Diabetes can lead to yellowing of the skin and nails, but is usually more evident on the nails. The color change is probably caused by glucose binding with the collagen proteins in the nail. If your yellow nails are not returning to a normal tone, and if you are also experiencing other symptoms such as increased thirst and urine, it is best to consult your doctor immediately.
5 - Lung problems
In some phases of world fashion, many women have adopted nail polish of various shades of blue to color their nails. However, when the nail is bluish and there is no nail polish on it, the thing can be really serious.
Blue nails (especially when combined with blue lips) can mean that you have an oxygen-related health problem such as low hemoglobin, asthma, chronic obstructive pulmonary disease (COPD), bronchitis or pneumonia.
In addition to lung problems, blue nails may indicate certain heart conditions. If your nails have turned blue regardless of the condition, it is usually a sign that your illness has become severe. Emergency medical attention may be required.
6 – Rheumatoid arthritis
Arthritis is generally considered to be a painful disorder that affects the elderly, with osteoarthritis being more common. However, there are actually more than 100 diseases that qualify as types of arthritis, and the following conditions may lead to nail changes:
- Osteoarthritis: Weak nails caused by selenium deficiency are often observed in people with this form of arthritis.
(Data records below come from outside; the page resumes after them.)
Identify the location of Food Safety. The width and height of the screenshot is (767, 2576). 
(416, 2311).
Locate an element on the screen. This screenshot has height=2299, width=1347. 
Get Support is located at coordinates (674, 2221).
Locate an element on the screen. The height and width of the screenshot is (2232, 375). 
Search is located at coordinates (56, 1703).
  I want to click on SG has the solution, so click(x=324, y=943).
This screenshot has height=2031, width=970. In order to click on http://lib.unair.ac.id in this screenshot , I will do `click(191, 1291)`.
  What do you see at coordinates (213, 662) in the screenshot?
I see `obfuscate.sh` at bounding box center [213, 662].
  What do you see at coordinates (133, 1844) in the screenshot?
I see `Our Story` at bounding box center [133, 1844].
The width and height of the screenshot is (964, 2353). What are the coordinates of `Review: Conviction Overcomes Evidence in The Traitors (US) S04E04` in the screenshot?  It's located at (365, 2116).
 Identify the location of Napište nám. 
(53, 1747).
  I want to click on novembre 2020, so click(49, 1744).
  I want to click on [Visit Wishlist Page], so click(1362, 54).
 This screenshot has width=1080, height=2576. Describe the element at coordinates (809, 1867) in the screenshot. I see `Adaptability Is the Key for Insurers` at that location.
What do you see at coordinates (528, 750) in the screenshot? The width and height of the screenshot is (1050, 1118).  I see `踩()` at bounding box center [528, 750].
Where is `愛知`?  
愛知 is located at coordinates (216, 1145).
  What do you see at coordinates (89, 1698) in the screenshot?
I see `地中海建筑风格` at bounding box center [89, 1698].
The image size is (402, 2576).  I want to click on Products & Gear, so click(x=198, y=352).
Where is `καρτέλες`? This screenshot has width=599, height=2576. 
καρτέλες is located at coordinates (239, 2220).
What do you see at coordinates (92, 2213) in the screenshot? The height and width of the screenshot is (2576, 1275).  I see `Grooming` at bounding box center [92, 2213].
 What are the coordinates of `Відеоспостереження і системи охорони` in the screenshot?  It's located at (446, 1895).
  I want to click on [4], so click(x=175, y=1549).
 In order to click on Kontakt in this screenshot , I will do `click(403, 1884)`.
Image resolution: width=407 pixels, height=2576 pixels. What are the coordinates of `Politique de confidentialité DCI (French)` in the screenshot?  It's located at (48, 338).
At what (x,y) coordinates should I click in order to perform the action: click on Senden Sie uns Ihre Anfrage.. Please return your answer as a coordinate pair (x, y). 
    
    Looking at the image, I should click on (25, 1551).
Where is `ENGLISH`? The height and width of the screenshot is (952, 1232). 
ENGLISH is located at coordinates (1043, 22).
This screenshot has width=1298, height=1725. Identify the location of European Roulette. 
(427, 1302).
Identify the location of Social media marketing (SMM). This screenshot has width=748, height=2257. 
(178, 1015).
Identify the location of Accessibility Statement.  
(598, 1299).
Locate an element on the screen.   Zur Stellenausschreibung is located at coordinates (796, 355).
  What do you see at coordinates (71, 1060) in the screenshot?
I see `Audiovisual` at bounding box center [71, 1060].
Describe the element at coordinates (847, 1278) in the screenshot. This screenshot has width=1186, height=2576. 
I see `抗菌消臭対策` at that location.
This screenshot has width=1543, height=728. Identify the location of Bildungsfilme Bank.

- Psoriasis: yellow, wavy nails and splinter hemorrhage may be signs of psoriatic arthritis;
- Lupus: Inflated fold is a symptom when the skin swells around the base of the nail. It is often seen in connective tissue disorders such as lupus;
- Rheumatoid Arthritis: The red lunula that appears in people with rheumatoid arthritis often occurs due to prednisone treatments for the disease;
- Kawasaki disease: This disorder can lead to onicomadesis, loss of nails.
7 - Nutritional Deficiencies
You are what you eat: Health on the inside will reflect beauty on the outside. Healthy nutritional choices include foods rich in omega-3 fatty acids, lean protein and iron to help you have healthy hair, skin and nails.
Nails may reflect some nutritional deficiencies, such as low levels of iron, biotin and protein. Most nail problems are not related to your diet, but if you have an iron deficiency, your nails can report it. For example, if they are whitish, it may be a common sign of anemia.
8 - Infections
Painful, red, itchy skin around your nails is great evidence that something is not right. As in other parts of the body, the nails of the hands and toes are prone to infections, usually occurring in adults and caused by fungi, bacteria and viral warts.
Nail infections do not necessarily indicate serious health problems, but they need to be treated by a doctor, especially if you have a condition that weakens the immune system.
Fungi are the most common offenders and are difficult to treat, often requiring long-term treatment with specific medications. The extended time taken to take care of these conditions is because, in many cases, full healing is only achieved after the nails have gone through a complete growth cycle.
Bacteria and viruses also cause somewhat unpleasant changes to nails. Bacterial infections can cause nail loss if left untreated, while those with viruses can cause warts around or even under the nails, which the doctor may cauterize and prescribe medication for the problem not to return.
Many of these infections can be prevented with proper hygiene, use of disposable or sterile manicure materials, non-sharing of personal items such as earwigs or nail clippers, and other care.